The New Ross festival is glad to have a first up its sleeve, too. The Long Day's Journey into Night writer's Irish-born actor-father James was well known for his role in The Count of Monte Cristo, a stage adaptation of the Alexandre Dumas novel. The New Ross festival will feature a screening of the 1913 silent film of the play starring James O'Neill and never shown before in Ireland. The screening will be accompanied by live music.

“The festival will be delighted, in this sense, to give James O’Neill, belatedly, his New Ross debut,” says Kavanagh.

James O'Neill made the lead role in The Count of Monte Christo his own and every year he would tour the play around the US.

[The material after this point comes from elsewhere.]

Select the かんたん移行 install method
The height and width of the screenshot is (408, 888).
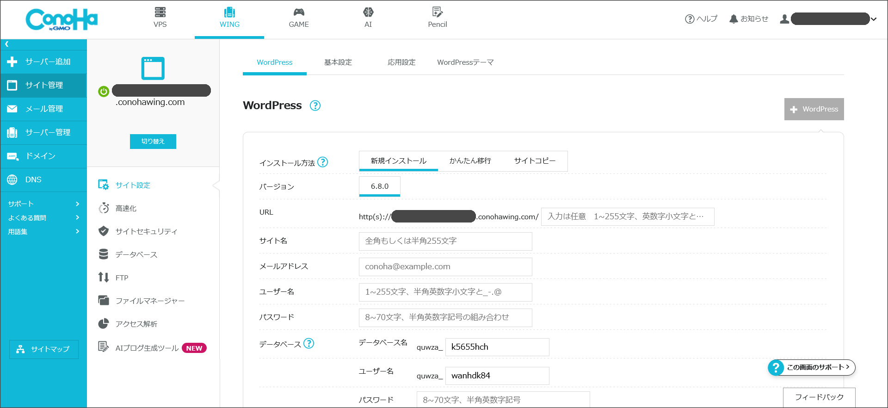(470, 161)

“Therefore the Count would age as James aged,” says Kavanagh. “ Eventually, James would be playing the lead, which was intended for a younger man, when he was well into his 50s.”

Although James O’Neill did well for a poor, Irish emigrant, Eugene, did rather better. He is still the only American dramatist to have been awarded the Nobel Prize, which he won in 1936 .

Festival organisers in New Ross will celebrate O’Neill’s Irishness, while the Californian segment of the festival,, which is held in the place O’Neill settled in later life, will allow his American side to flourish.

Appreciating the two sides that make up every coin is something that immigrants are mindful of. Eugene O’Neill knew that, says Kavanagh.

One Festival, Two Countries takes place in Danville, California (eugeneoneill.org/event/19th-annual-eugene-oneill-festival) throughout September 2018, and in New Ross in Co Wexford from October 11th-14th (eugeneoneillfestival.com).